De los números, a la realidad. "Pensémoslo de esta manera. Estamos hablando de personas que tienen una fortuna heredada o acumulada. Si tomáramos lo declarado como la riqueza real, de los 200 millones de pesos, le van a quedar 196 millones en mano. No es un monto que le cambie la vida, ni le mueva la aguja. En cambio, los 300 mil millones de pesos que estimamos podemos recaudar, sí van a tener un impacto directo en la vida de millones de personas y empresas".

En concreto, el 20 por ciento de lo recaudado tendrá como destino un plan de subsidios a las micro, pequeñas y medianas empresas "con el principal objetivo de sostener el empleo y las remuneraciones de los trabajadores", precisa el proyecto de ley.
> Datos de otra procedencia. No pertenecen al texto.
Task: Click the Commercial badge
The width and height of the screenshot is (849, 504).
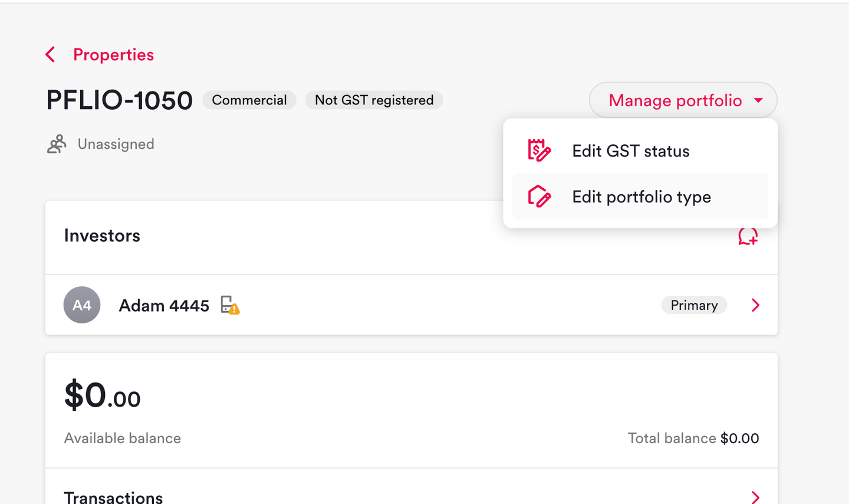Action: click(x=249, y=100)
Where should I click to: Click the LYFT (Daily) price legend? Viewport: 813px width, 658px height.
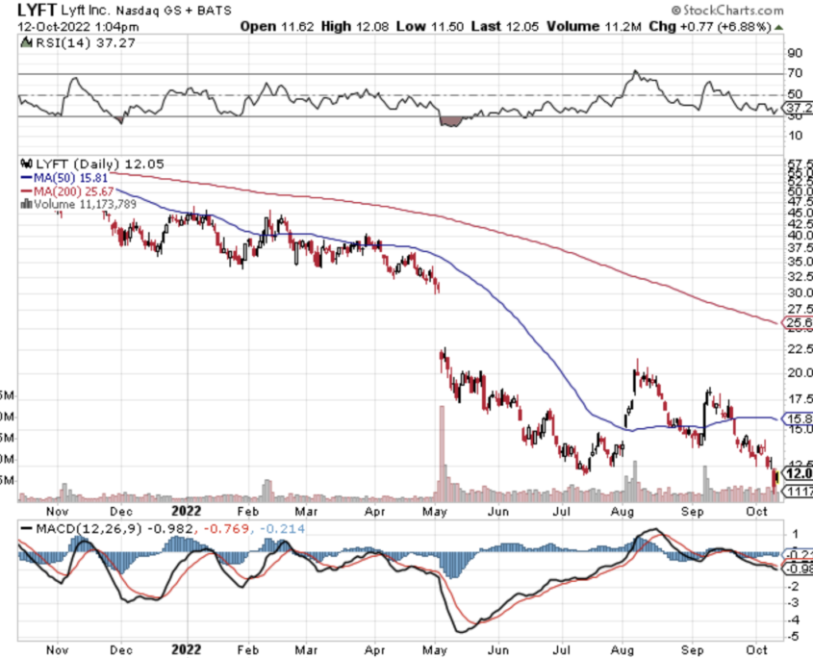coord(79,165)
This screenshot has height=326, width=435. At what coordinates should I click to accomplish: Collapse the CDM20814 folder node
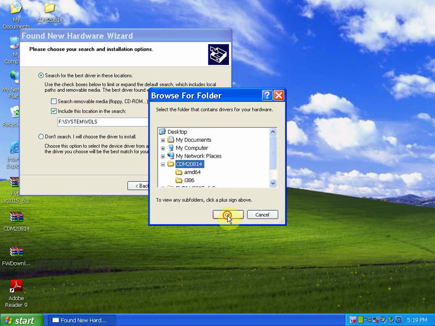(x=163, y=164)
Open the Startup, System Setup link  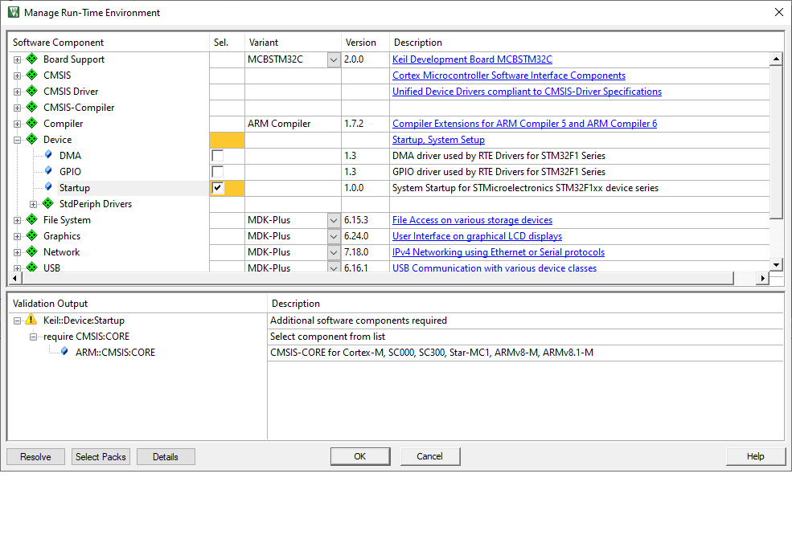click(x=438, y=139)
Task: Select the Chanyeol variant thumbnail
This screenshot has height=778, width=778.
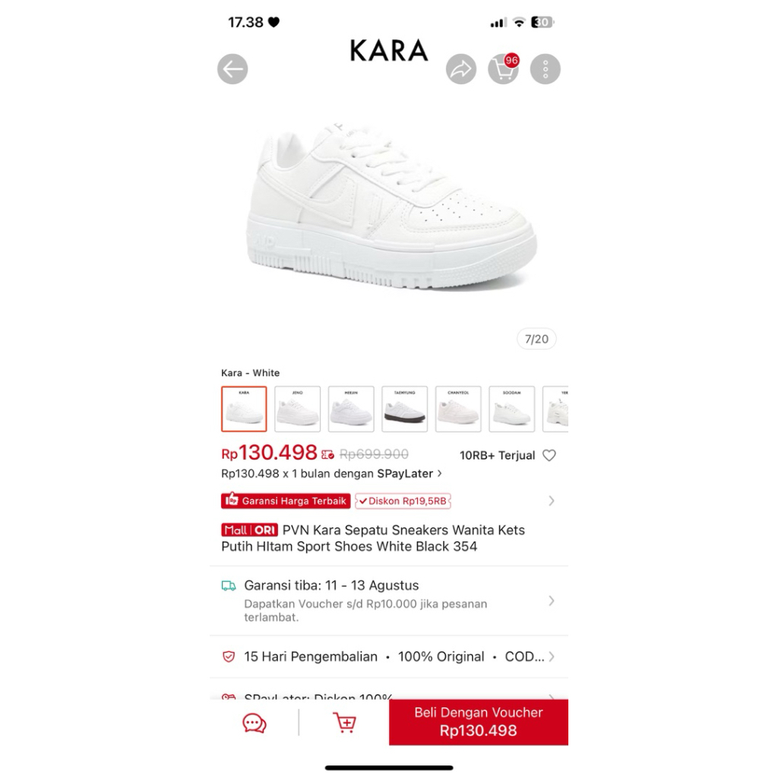Action: 458,409
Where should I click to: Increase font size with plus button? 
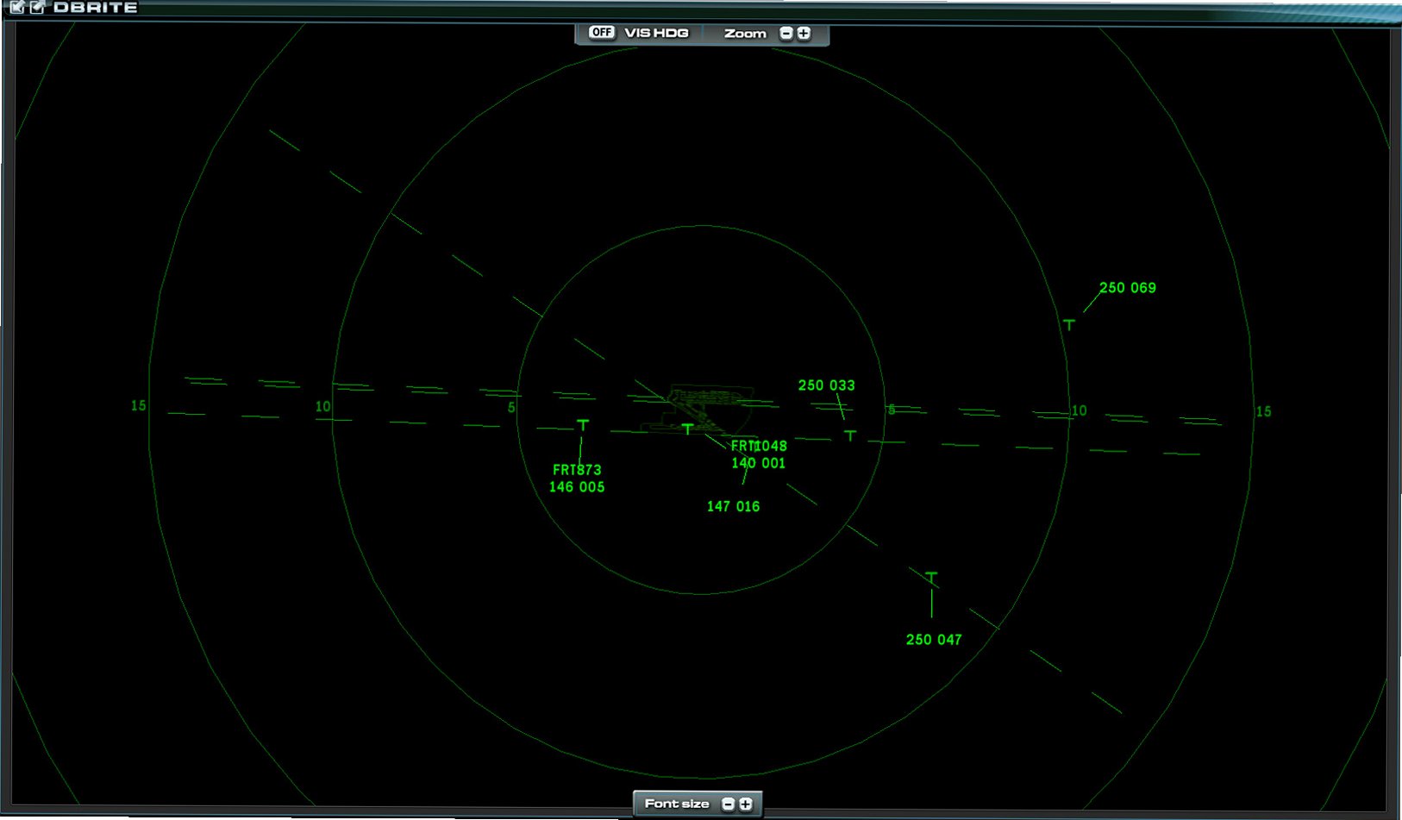point(746,804)
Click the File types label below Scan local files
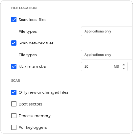 [28, 31]
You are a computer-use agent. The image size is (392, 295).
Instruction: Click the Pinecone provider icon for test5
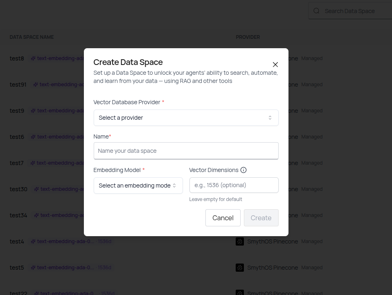(x=240, y=268)
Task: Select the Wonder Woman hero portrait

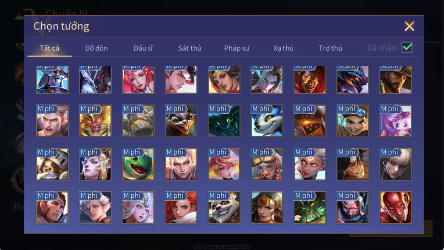Action: tap(267, 208)
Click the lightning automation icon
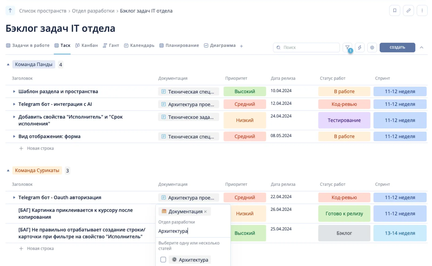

El desglose también prevé un 20 por ciento destinado al programa de becas Progresar; un 15 por ciento para "mejorar las condiciones habitacionales" de los habitantes de los barrios populares y un 25 por ciento a "programas de exploración, desarrollo y producción de gas natural".

"La distribución de la recaudación atiende a distintas necesidades que si bien son previas a la pandemia, se han profundizado aún más. La idea de que los destinos sean diversos y vayan a sectores como el sistema educativo o a los barrios populares es importante y está explicada en el proyecto, incluso en detalle porcentual".